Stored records
● ● ● ●

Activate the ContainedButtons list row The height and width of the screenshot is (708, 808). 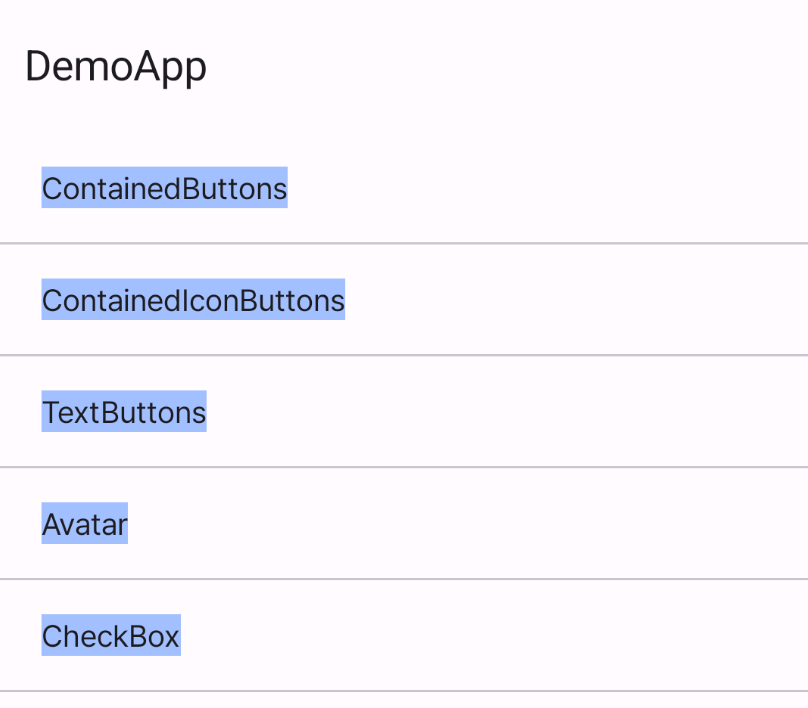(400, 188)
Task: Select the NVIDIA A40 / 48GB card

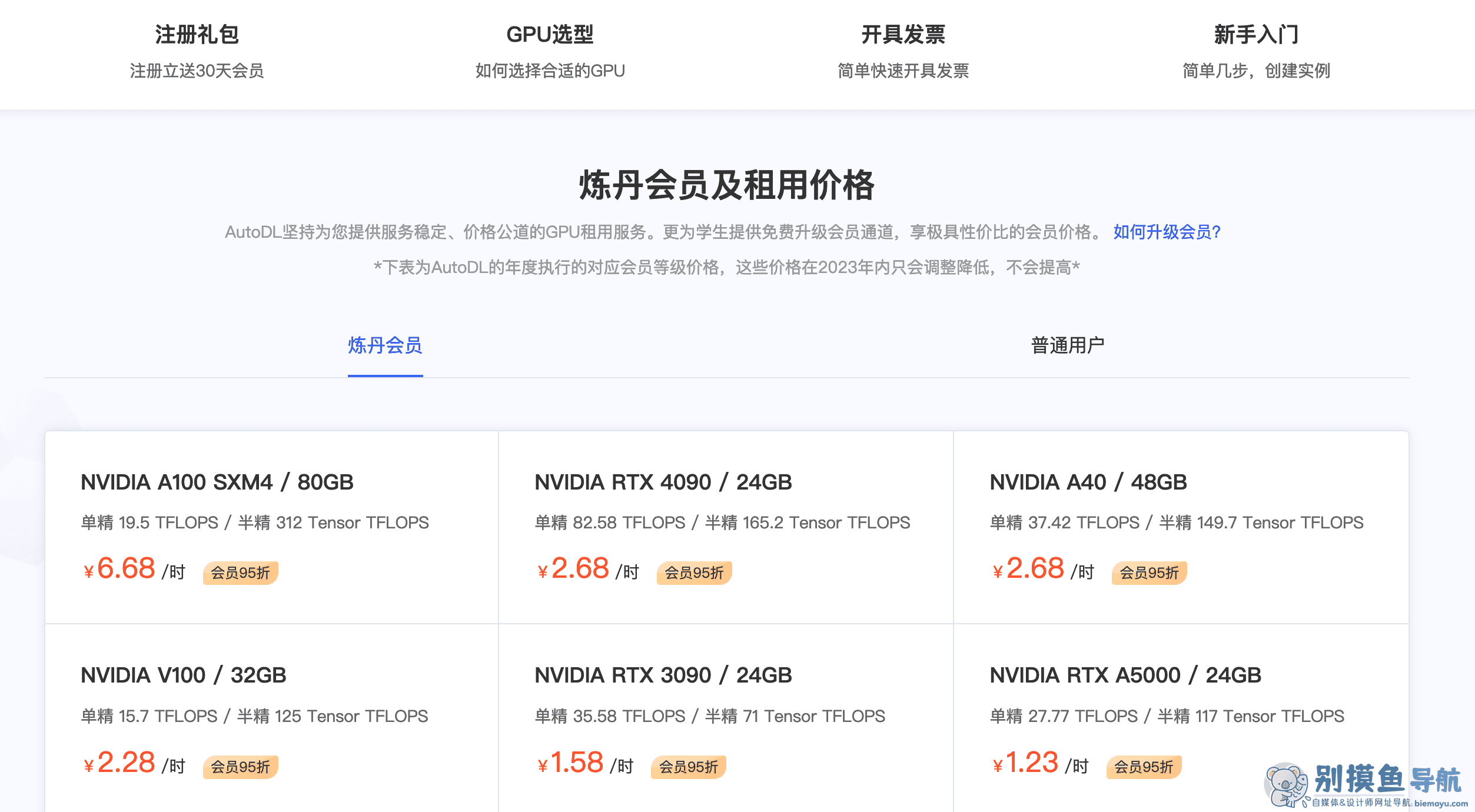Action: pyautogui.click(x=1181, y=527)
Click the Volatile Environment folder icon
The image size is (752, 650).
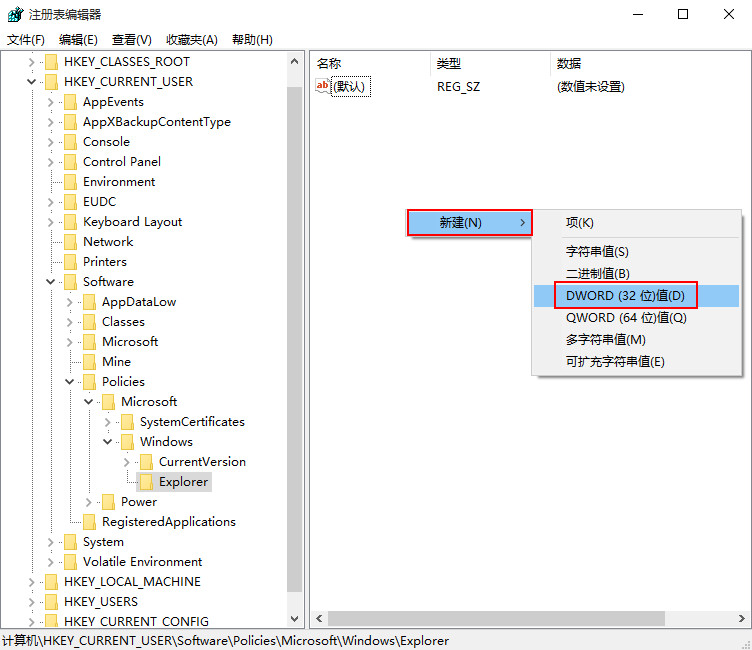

● ● ● ●

◆ What needs to be done
For this exercise, the lines from the one containing "Click the Volatile Environment folder icon" through the last line of the entries above are to be output exactly, both included, and pictures are skipped.

◆ Exercise solution
Click the Volatile Environment folder icon
The image size is (752, 650).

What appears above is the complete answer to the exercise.